Here’s a peep into the novel from Doctor Sherrill Grace, a UBC Professor and a Thomson scholar: “There are many clever details in Potter’s version of events with close parallels to Tom Thomson’s life and death. However, Potter takes his readers on a fascinating 21st-century chase, with bells and whistles never dreamt of one hundred years ago: cell phones, female detectives, Russian operatives, and shady Toronto art dealers. Whether or not you follow the Thomson saga, you’ll relish Bay of Blood’s new take on events.”

Thank you, Doctor Grace.

For Eva Naslund, working in the male homicide domain is tricky.
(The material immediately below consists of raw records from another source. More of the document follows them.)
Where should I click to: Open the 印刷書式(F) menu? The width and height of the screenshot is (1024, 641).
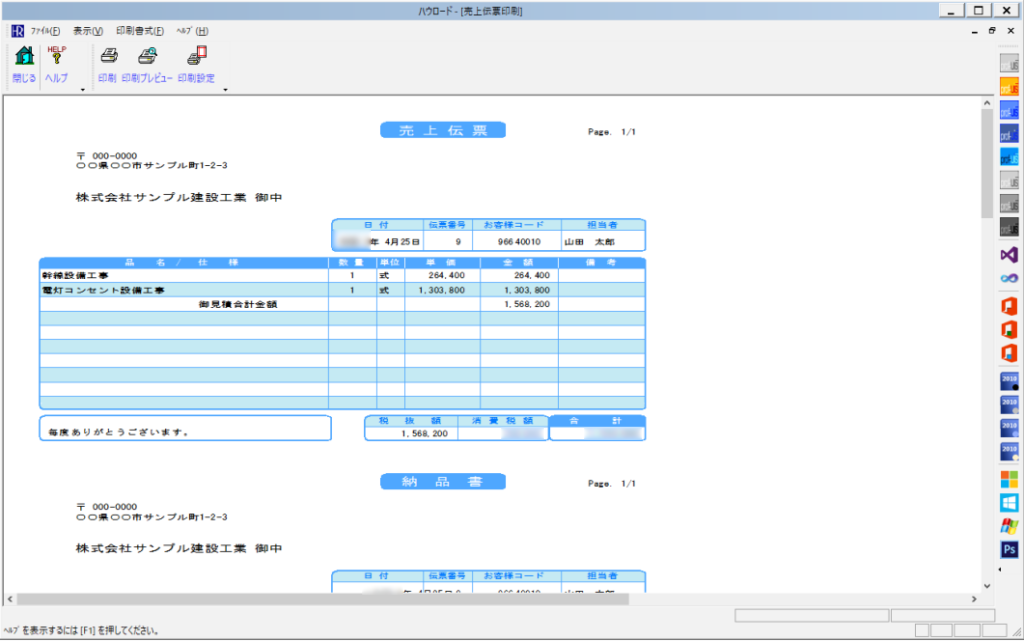point(139,31)
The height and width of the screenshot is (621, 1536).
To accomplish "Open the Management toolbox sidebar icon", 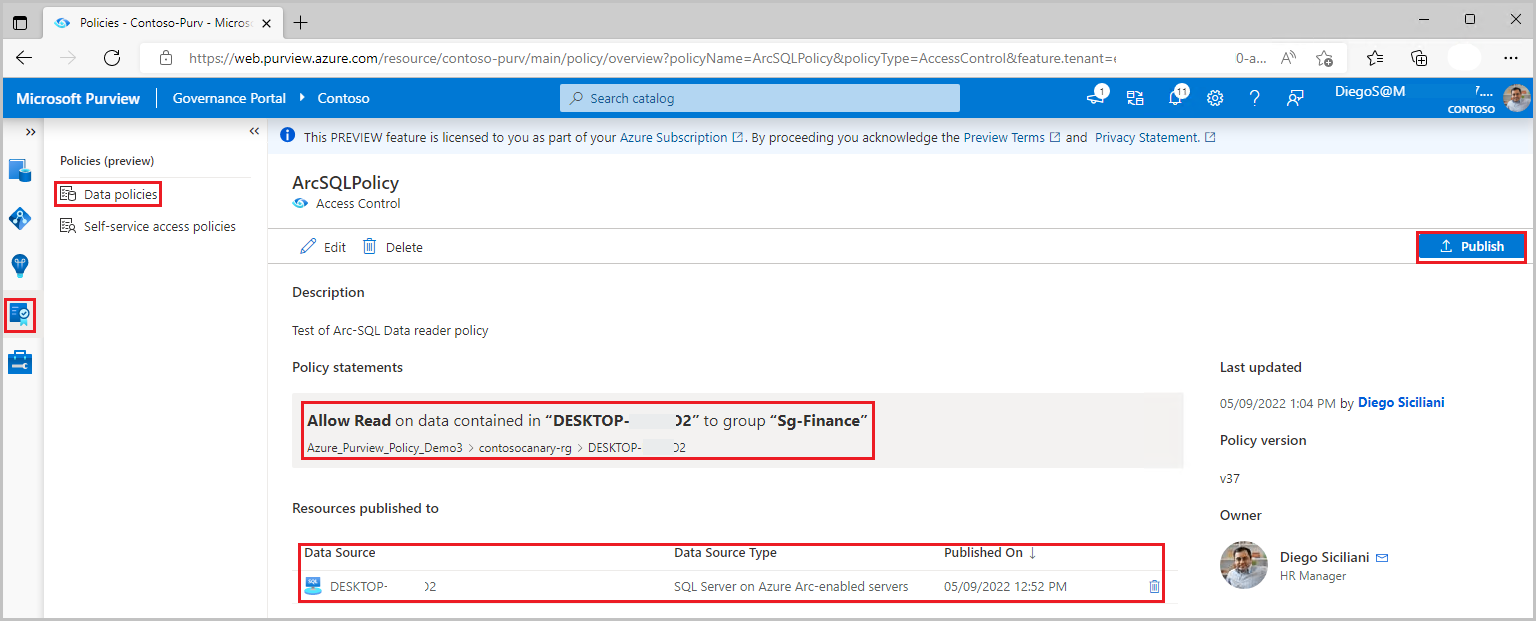I will [x=20, y=361].
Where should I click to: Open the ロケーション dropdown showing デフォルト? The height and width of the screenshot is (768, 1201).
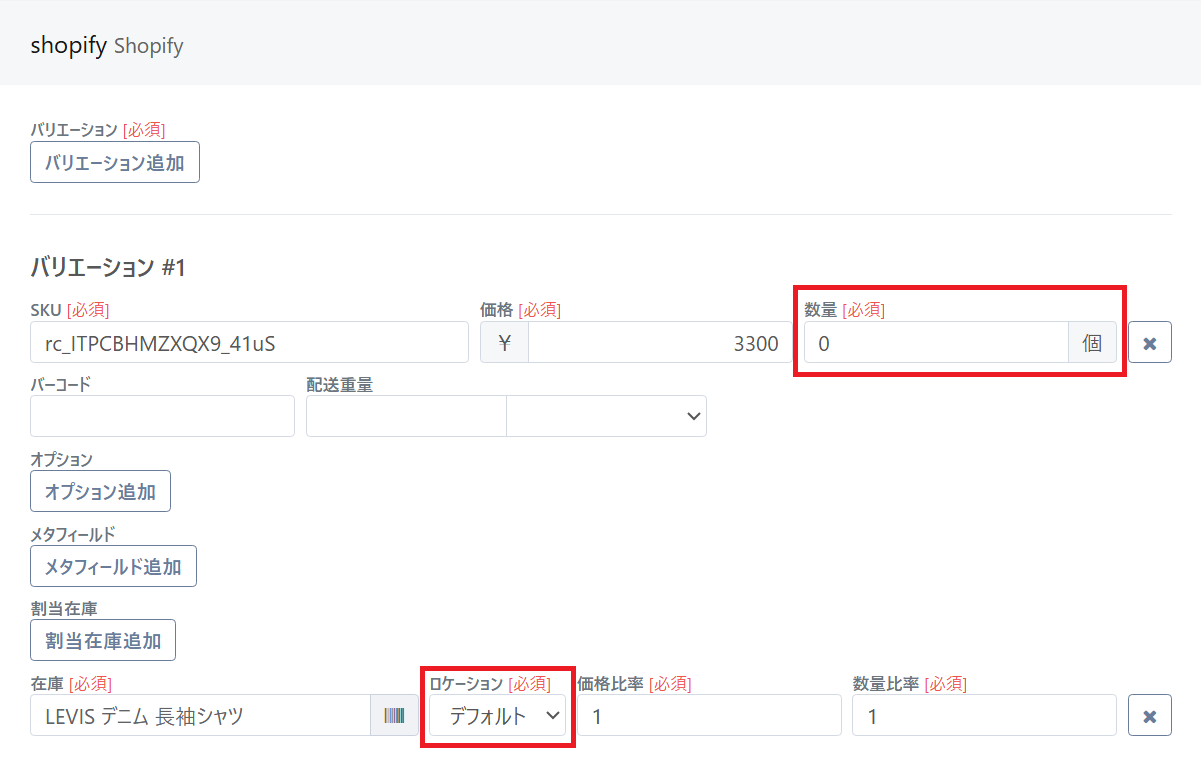coord(497,716)
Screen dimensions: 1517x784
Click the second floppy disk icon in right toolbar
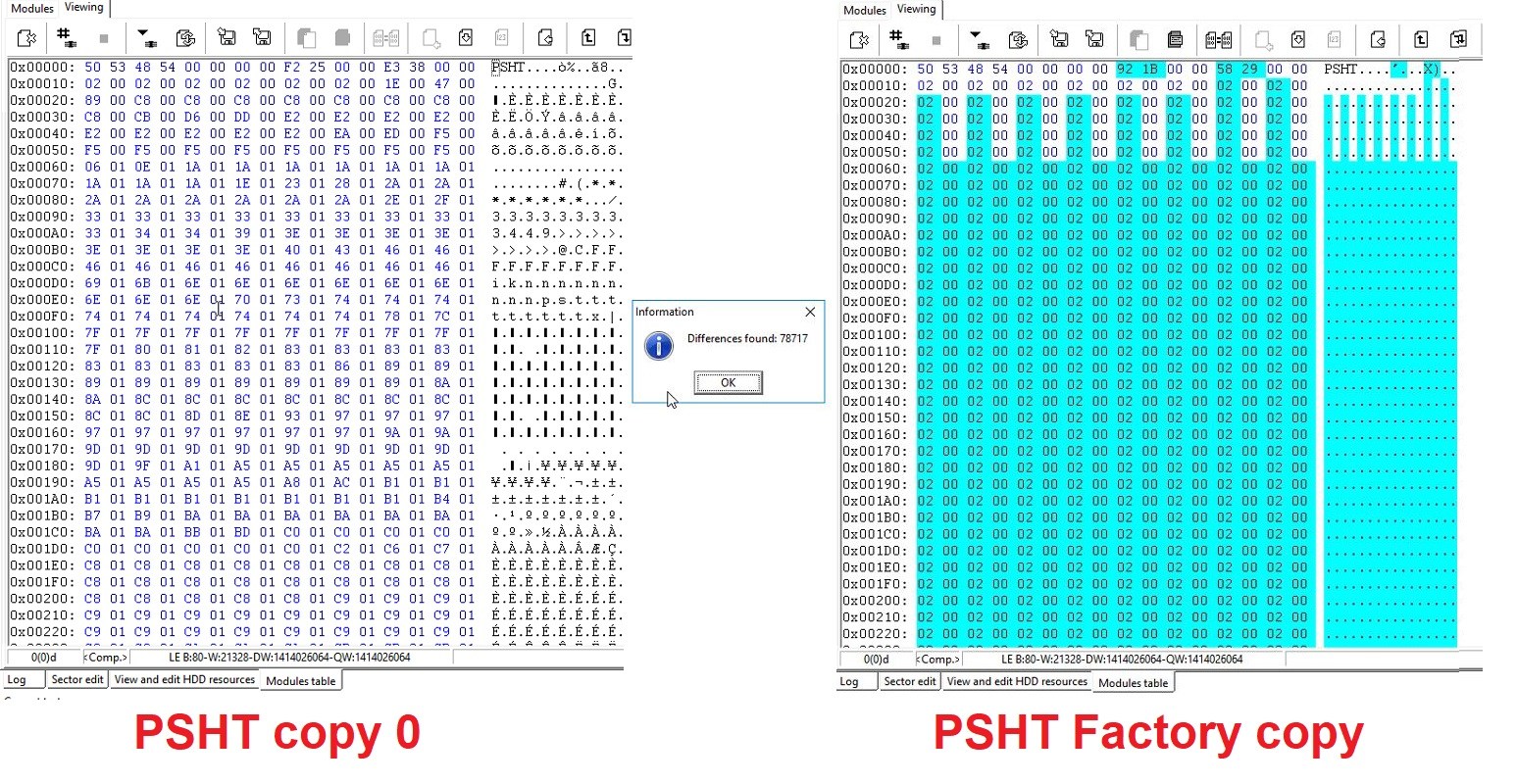tap(1094, 39)
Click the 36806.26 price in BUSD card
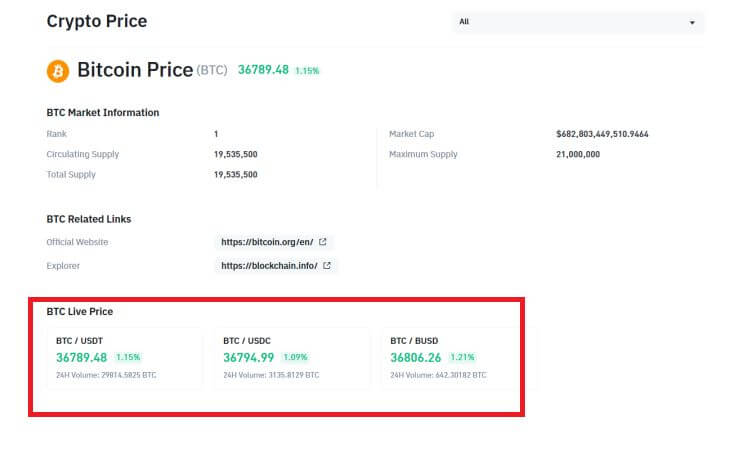 [x=416, y=357]
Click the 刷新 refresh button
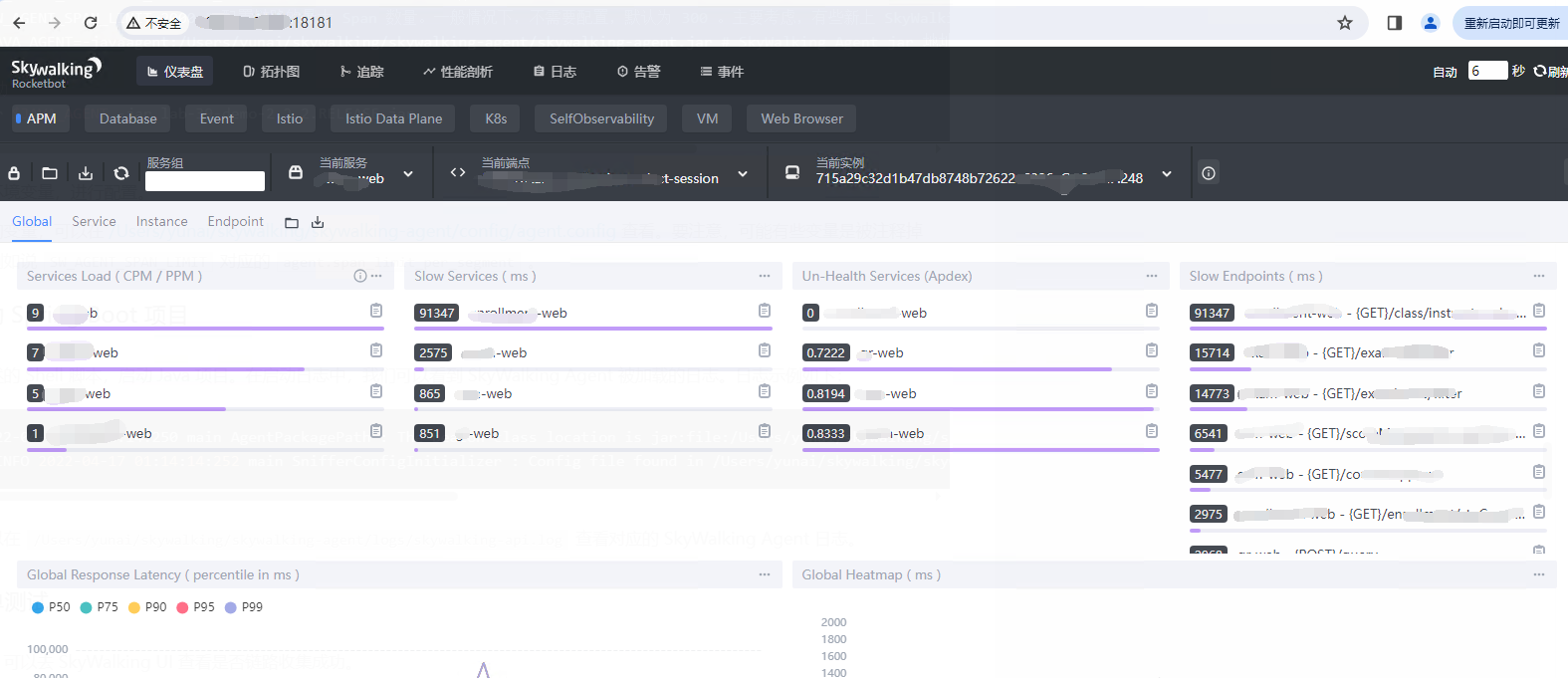This screenshot has height=678, width=1568. 1549,72
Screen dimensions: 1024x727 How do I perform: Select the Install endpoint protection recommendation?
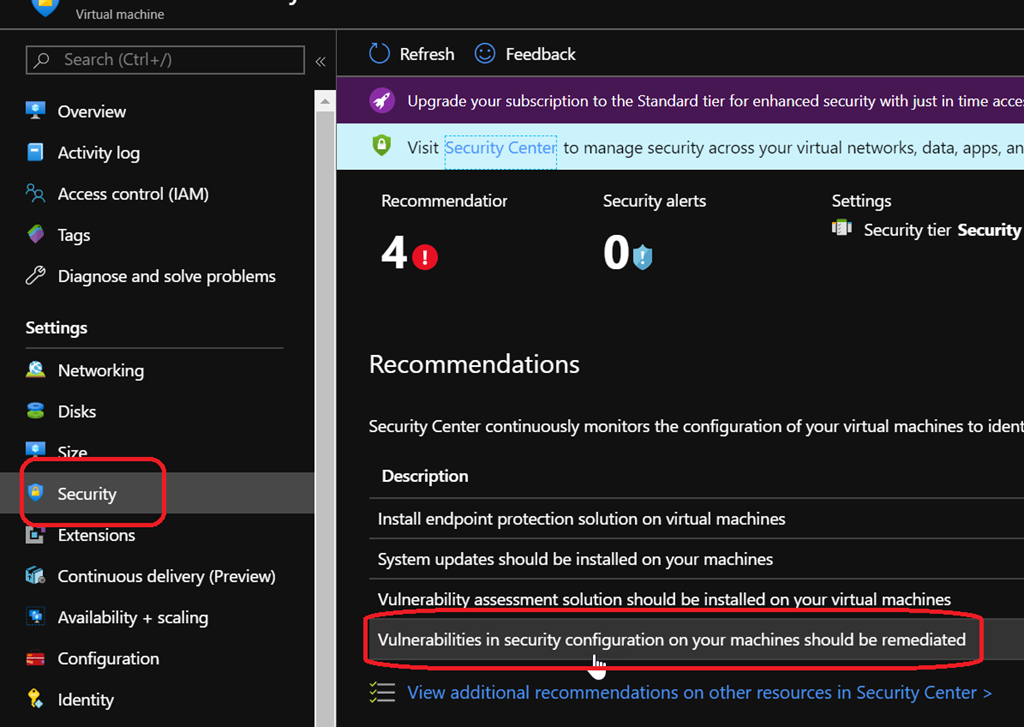click(581, 519)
The old-boy network throws a few spanners her way. But she rolls with the punches, giving back as good as she gets. She’s quick on her feet, she’s feisty. However, bottom line, she toes the line. For the good of the investigation and the good of her community – the Bruce Peninsula – she’s a team player. That’s not a spoiler alert. But this may be. Thom Tyler is not the only dead body in the novel.

Okay. No More. You know the saying. If I tell you any more, I’ll have to kill you. Well, in a book.

I’ve included a short excerpt from Bay of Blood, from an article about Tyler’s death:

Mr. Tyler, one of Canada’s most celebrated painters, was especially fond of nature. He traversed the Great Lakes for months at a time in a sailboat outfitted with an artist’s studio, in search of what he called the lost soul of Canada ….

Bay of Blood selected for submission to the ITW 2020 Thriller Award Contest

Bay of Blood was selected by Black Opal Books for submission to the 2020 ITW (International Thriller Writers) Thriller Award Contest [Best Paperback Original Novel Category]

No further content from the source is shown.